Written request A: From the XML reference text, reproduce verbatim the portion between "Here is an example" and "in hex notation.", inclusive.
Written request B: According to the XML reference text, how does the Unicode standard list its characters?

Page text:
►

In Unicode, as in Latin1, position 169 is the copyright symbol (©).

The hex representation is

CharRef :== '&#x'[0-9a-fA-F]+ ';'

Here is an example of a character reference in hex:

<P> Here is another special character: &#xB6; </P>

In decimal, this character is position 182, which is a paragraph symbol.

Note

The Unicode standard lists its characters in hex notation.


Just as character references are abbreviations for Unicode characters, the XML specification also allows you to define your own abbreviations called entities and refer to them with entity references.

Entities and Entity References

Entities and entity references are techniques for enabling reuse of both content and markup in your XML documents. Entities can be confusing because there are many different categories of entities; however, after you clearly understand the various categories and to what category a particular entity belongs, they make sense. Figure 4.1 depicts the hierarchy of entity categories.

◄

Given entries:
►

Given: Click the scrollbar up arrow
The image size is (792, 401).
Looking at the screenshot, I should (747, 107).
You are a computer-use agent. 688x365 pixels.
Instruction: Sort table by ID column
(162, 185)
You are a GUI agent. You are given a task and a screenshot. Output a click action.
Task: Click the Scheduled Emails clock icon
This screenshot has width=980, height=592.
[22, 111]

◄
►

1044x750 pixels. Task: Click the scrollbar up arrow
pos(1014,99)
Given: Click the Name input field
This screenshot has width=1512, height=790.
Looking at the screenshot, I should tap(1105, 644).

◄

Answer A:
Here is an example of a character reference in hex:

<P> Here is another special character: &#xB6; </P>

In decimal, this character is position 182, which is a paragraph symbol.

Note

The Unicode standard lists its characters in hex notation.

Answer B: In hex notation.